Mian, ecco gli obiettivi ambiziosi per il centrocampo

I giocatori che interessano ai rossoneri giocano entrambi nel Real Madrid.

di Alessandro Mannocchi 16 luglio 2012 15:11

Dopo la cessione ufficiale di Thiago Silva al Paris Saint Germain e quella praticamente certa di Ibrahimovic sempre con destinazione Parigi, in casa Milan è tempo di acquistare per rendere competitiva la squadra. Il reparto sotto osservazione in tal senso, sarebbe il centrocampo.

In mediana sono già arrivati Riccardo Montolivo e Bakaye Traorè, ma in via Turati sognano il grande nome. Nelle ultime ore è spuntata un’ipotesi molto suggestiva: Xabi Alonso. Arrivare allo spagnolo è tutt’altro che facile, visto che il Real Madrid chiede almeno 40 milioni di euro. Ci sono due punti che potrebbero giocare in favore del Milan. Il primo riguarda gli ottimi rapporti che intercorrono tra la dirigenza rossonera e il presidente madrilista Florentino Perez.
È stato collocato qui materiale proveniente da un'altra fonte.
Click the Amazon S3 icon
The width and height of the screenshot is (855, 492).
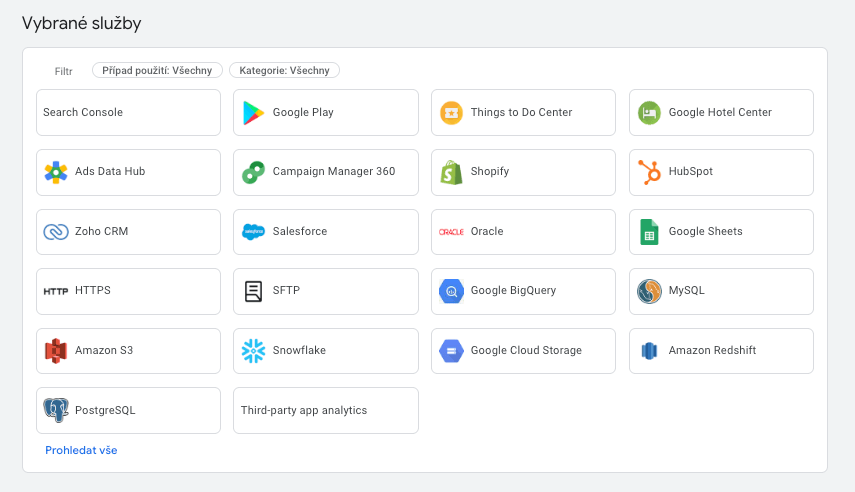(x=55, y=351)
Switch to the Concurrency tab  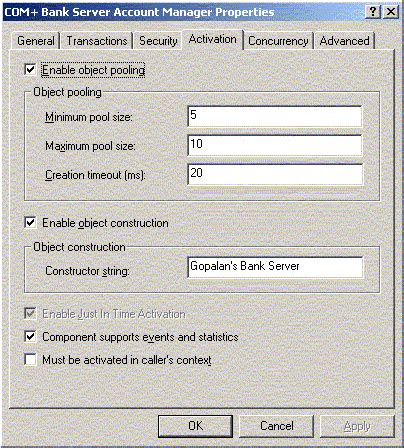tap(278, 41)
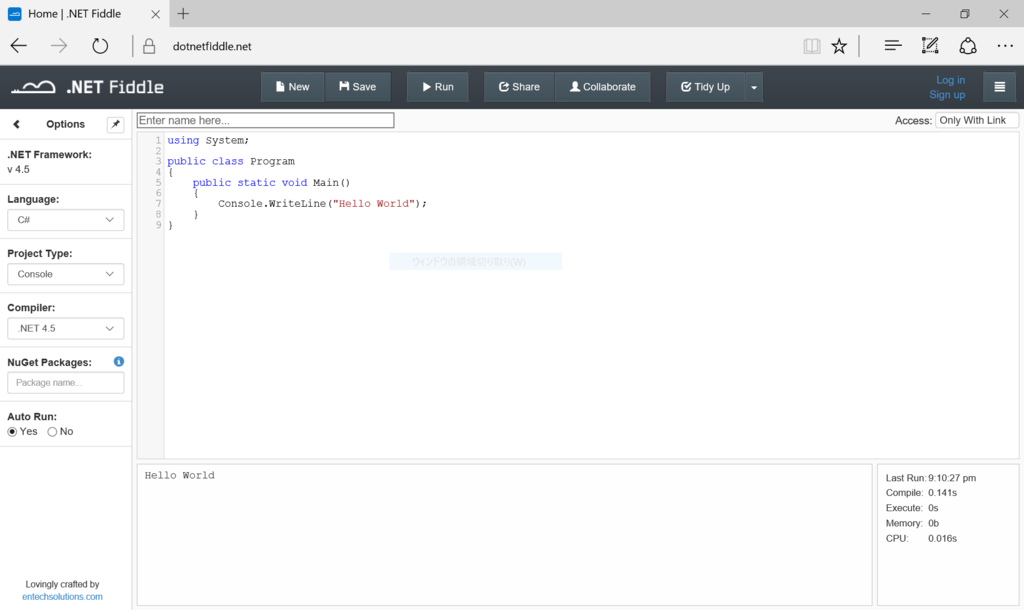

Il secondo punto riguarda il possibile arrivo a Madrid del regista croato Luka Modric. Quest’ultimo potrebbe togliere il posto proprio a Xabi Alonso, che dunque valuterebbe positivamente l’eventuale offerta del Milan. Adriano Galliani è un maestro nel portare a termine trattative che all’apparenza potrebbero sembrare impossibili. Ricordiamo che il mercato chiude il 31 agosto, quindi fino a quella data tutto può succedere.

Rimanendo a centrocampo, Il Milan segue da diverso tempo il francese Lassana Diarra, anch’egli militante tra le fila del Real Madrid. In questo caso la trattativa pare molto più abbordabile, visto che Diarra ha il contratto in scadenza nel 2013 e che difficilmente vedrà il campo nella stagione che sta per iniziare. L’unico ostacolo per acquistare il transalpino riguarda l’ingaggio. In Spagna l’ex centrocampista di Chelsea e Arsenal, percepisce 4,5 milioni di euro. Il tetto massimo salariale del Milan è di 4 milioni.

Se dovessero arrivare sia Xabi Alonso sia Diarra, il reparto nevralgico del Milan compierebbe un notevole salto di qualità. Le geometrie dello spagnolo fresco campione d’Europa e la grinta del francese, farebbero in parte dimenticare le dolorose partenze di Clarence Seedorf e di Gennaro Gattuso.